[wav-part]

I am not suggesting every client do their own mapping, that is not a naming system at all. There has to be very large consenus for a naming system to be effective. I just pointed that out to show that dns is not under any gov control. Its under a control of an entity that can be punished.

However who gets to have dnsroot is just a value of a config in DNSSEC. The value itself should not be used to criticize DNSSEC cause its changeable.

[akerl_]

How do you punish .com if they misbehave? Move every site off .com?

[wav-part]

No. You just map .com to another key with an agreement that new .com owner pre signs and map existing .com subs the right way. An unaware xxx.com does not need to do anything. As long as its done publically with a bang and enough consensus, disruption should be minimal.

Again this is unavoidable in any system that need trust. Thats why I like PoW DNS.

[tptacek]

Who is "you"? The people we're afraid of manipulating .COM control the DNS. Google can't "map .com to another key". Their option would be to leave .COM; that is the gun DNSSEC would give to the USG to hold against Google's head.

[wav-part]

You is firefox/chrome/etc. Yes you can. The ownership of .com is not as exclusive/protected as .xxx or xxx.com. Thus the firefox/chrome/etc can map it to anyone they feel. Considering so many high value .com subnames, .com can be transferred to neutral party or even dnsroot. USG do not own ".com" string. No one does. Just like ".".

[tptacek]

Your claim here is that a browser vendor could somehow fork the DNS and use its own .COM? Explain how that could possibly work.

[wav-part]

Anyone can fork DNS. Its just a (name, key) map. As long as its done with enough consensus, it can be done. Mismanagement of .com is serious enough to demand that kind of change.

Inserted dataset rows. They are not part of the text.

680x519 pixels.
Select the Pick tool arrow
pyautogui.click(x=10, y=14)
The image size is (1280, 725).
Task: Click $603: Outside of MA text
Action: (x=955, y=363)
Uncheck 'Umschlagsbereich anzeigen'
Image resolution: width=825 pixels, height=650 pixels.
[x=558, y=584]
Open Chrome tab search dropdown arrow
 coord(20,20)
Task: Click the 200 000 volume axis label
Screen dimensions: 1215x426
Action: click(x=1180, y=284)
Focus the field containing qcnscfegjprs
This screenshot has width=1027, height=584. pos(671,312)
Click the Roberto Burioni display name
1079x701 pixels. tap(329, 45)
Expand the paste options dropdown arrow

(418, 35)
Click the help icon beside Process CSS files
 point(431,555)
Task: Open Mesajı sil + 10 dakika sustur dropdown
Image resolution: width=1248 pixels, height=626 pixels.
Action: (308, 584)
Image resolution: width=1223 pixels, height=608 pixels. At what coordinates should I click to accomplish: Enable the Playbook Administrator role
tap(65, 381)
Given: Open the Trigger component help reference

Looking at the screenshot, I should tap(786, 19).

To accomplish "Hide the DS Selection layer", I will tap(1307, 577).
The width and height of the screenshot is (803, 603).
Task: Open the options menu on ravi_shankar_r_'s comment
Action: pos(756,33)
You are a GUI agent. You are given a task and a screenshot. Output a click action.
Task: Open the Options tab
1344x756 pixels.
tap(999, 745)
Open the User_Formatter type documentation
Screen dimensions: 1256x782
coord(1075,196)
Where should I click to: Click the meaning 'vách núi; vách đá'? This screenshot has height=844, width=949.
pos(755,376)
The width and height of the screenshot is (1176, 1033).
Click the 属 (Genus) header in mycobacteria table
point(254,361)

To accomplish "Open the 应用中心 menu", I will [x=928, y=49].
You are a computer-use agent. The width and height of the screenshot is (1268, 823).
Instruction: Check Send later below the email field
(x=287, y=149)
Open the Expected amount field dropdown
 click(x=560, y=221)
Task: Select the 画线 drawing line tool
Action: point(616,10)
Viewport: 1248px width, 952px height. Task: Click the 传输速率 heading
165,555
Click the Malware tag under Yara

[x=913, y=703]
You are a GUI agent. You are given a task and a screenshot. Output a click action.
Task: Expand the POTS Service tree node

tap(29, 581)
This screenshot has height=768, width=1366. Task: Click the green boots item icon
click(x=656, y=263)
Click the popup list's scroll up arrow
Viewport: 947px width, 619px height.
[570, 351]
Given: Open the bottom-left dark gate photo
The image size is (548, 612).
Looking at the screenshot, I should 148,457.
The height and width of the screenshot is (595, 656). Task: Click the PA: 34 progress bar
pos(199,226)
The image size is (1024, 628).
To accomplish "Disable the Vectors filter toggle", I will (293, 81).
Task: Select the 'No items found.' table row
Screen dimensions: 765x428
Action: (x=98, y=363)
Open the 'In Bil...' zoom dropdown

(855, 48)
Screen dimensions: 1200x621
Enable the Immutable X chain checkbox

Lets say .com gets mismanaged. Community is infurious. firefox/chrome/etc demands that . remap .com to new more trustable entity. If . does not. firefox/chrome/etc then remap . to new more trustable entity, because .com must be as trustable as ., because .com is that important. New . give back ownership of all tlds to their previous owners. Except for .com. .com goes to the more trustable entity as intended. New .com then does again similar import of all good xxx.com.

In this whole incident, no one loses the ownership of their names except for .com and possibly . .

Now no gov can touch *.com. Though its different for cctld. Those are owned by their respective govs. Same goes for gtld. But no one gets to mess with . .com .org .net.